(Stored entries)
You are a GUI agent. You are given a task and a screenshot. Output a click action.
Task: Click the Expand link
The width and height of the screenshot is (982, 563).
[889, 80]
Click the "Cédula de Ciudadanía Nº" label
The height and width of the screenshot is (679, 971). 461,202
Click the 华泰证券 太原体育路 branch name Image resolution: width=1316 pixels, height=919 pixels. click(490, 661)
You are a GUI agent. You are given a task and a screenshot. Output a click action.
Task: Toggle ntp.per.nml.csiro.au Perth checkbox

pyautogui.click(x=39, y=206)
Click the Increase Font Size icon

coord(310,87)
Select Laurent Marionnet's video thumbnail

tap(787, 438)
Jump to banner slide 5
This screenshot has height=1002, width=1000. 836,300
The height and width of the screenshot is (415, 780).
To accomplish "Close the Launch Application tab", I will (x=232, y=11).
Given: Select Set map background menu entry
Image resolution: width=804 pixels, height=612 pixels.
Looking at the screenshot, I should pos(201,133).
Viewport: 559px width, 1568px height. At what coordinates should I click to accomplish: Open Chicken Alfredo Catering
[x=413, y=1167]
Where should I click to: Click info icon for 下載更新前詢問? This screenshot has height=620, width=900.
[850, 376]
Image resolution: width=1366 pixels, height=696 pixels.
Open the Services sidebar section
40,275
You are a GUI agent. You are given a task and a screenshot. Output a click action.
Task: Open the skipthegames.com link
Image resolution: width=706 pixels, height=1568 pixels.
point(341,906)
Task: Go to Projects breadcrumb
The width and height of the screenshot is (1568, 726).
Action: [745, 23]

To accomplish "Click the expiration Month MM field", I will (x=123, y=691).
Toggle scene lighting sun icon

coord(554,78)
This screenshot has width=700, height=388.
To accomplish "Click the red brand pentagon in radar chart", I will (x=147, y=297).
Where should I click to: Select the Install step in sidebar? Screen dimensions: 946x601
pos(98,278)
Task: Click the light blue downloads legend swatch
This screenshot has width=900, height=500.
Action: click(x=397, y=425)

Problem details:
I need each line above reproduced exactly.

Result of this task:
You are a GUI agent. You are given a task and a screenshot. Output a click action.
Task: Click the Expand link
The width and height of the screenshot is (982, 563).
[889, 80]
Click the "Cédula de Ciudadanía Nº" label
The height and width of the screenshot is (679, 971). 461,202
Click the 华泰证券 太原体育路 branch name Image resolution: width=1316 pixels, height=919 pixels. click(490, 661)
You are a GUI agent. You are given a task and a screenshot. Output a click action.
Task: Toggle ntp.per.nml.csiro.au Perth checkbox

pyautogui.click(x=39, y=206)
Click the Increase Font Size icon

coord(310,87)
Select Laurent Marionnet's video thumbnail

tap(787, 438)
Jump to banner slide 5
This screenshot has height=1002, width=1000. 836,300
The height and width of the screenshot is (415, 780).
To accomplish "Close the Launch Application tab", I will (x=232, y=11).
Given: Select Set map background menu entry
Image resolution: width=804 pixels, height=612 pixels.
Looking at the screenshot, I should pos(201,133).
Viewport: 559px width, 1568px height. At what coordinates should I click to accomplish: Open Chicken Alfredo Catering
[x=413, y=1167]
Where should I click to: Click info icon for 下載更新前詢問? This screenshot has height=620, width=900.
[850, 376]
Image resolution: width=1366 pixels, height=696 pixels.
Open the Services sidebar section
40,275
You are a GUI agent. You are given a task and a screenshot. Output a click action.
Task: Open the skipthegames.com link
Image resolution: width=706 pixels, height=1568 pixels.
point(341,906)
Task: Go to Projects breadcrumb
The width and height of the screenshot is (1568, 726).
Action: [745, 23]

To accomplish "Click the expiration Month MM field", I will (x=123, y=691).
Toggle scene lighting sun icon

coord(554,78)
This screenshot has width=700, height=388.
To accomplish "Click the red brand pentagon in radar chart", I will (x=147, y=297).
Where should I click to: Select the Install step in sidebar? Screen dimensions: 946x601
pos(98,278)
Task: Click the light blue downloads legend swatch
This screenshot has width=900, height=500.
Action: click(x=397, y=425)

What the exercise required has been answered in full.